Using Gene Genealogies to Understand the Patterns of Case-control Association

Charith B. Karunarathna and Jinko Graham

Department of Statistics and Actuarial Sicence Simon Fraser University, BC, Canada

Gene genealogies provide information about the relationships among haplotypes sampled from a population, and are potentially useful in identifying disease-predisposing genetic variants. In this simulation study, we examine how genealogical trees relate the haplotypes of individuals with similar traits. Using the sequentially Markov coalescent implemented in fastsimcoal2, we simulate 3000 haplotypes of 4000 SNPs in a 2-Mbp genomic region having a recombination rate of 2 × 10−8 per bp per generation.
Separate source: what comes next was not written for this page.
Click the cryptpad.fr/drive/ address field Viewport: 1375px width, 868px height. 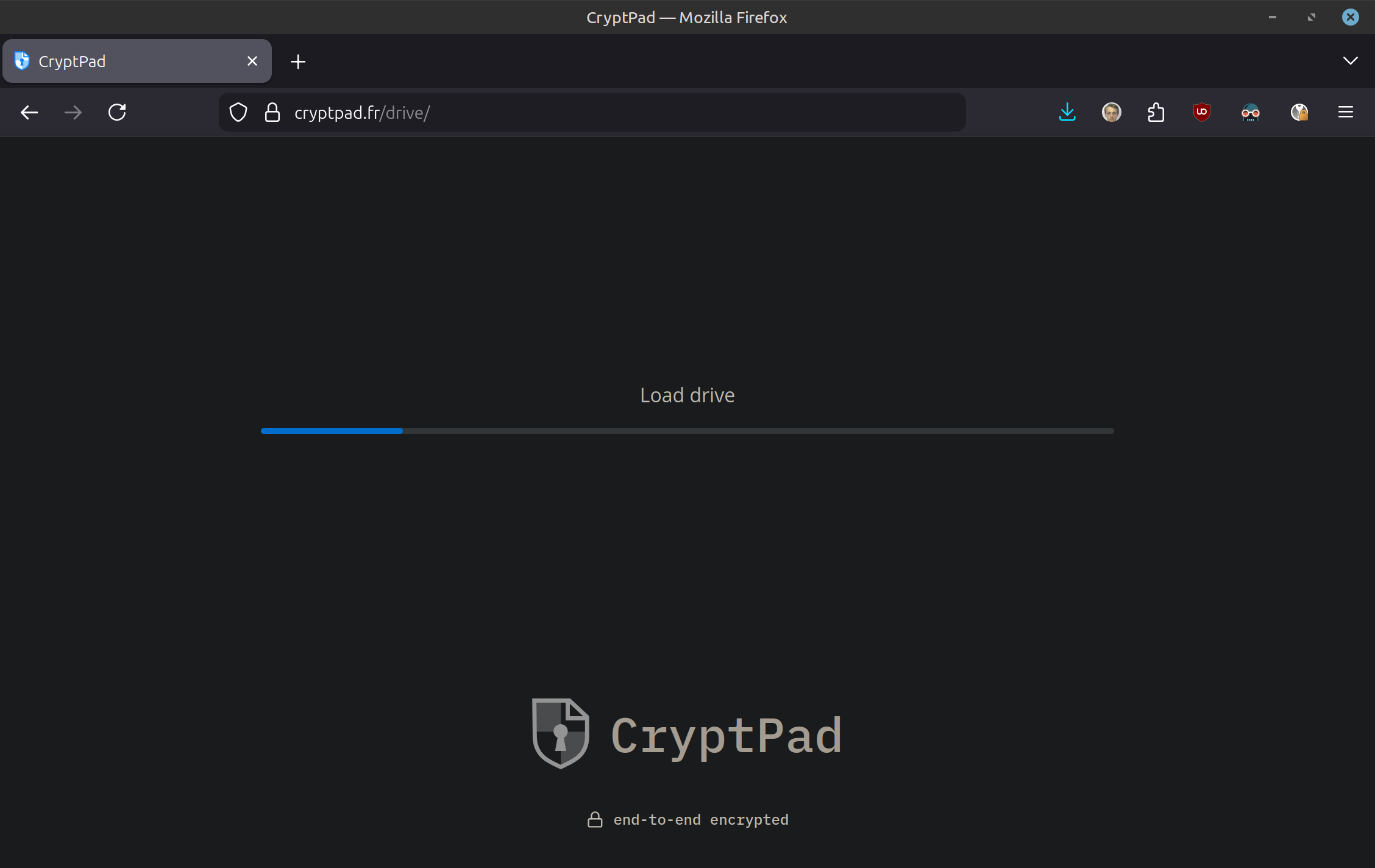(609, 112)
Using an additive logistic model, we assign a dichotomous disease trait to individuals based on ‘risk’ SNPs that are randomly selected from the region to ensure a population disease prevalence of 10%. Once affected and unaffected individuals are assigned, we sample 50 ‘cases’ and ‘controls’ for a case-control data analysis. We present basic descriptive summaries of the resulting case-control data, such as SNP minor allele frequencies, heatmaps of pairwise linkage disequilibria between SNPs, and Manhattan plots of disease association. We then examine the gene genealogies underlying the case-control data, and how they explain the patterns observed in the case-control data.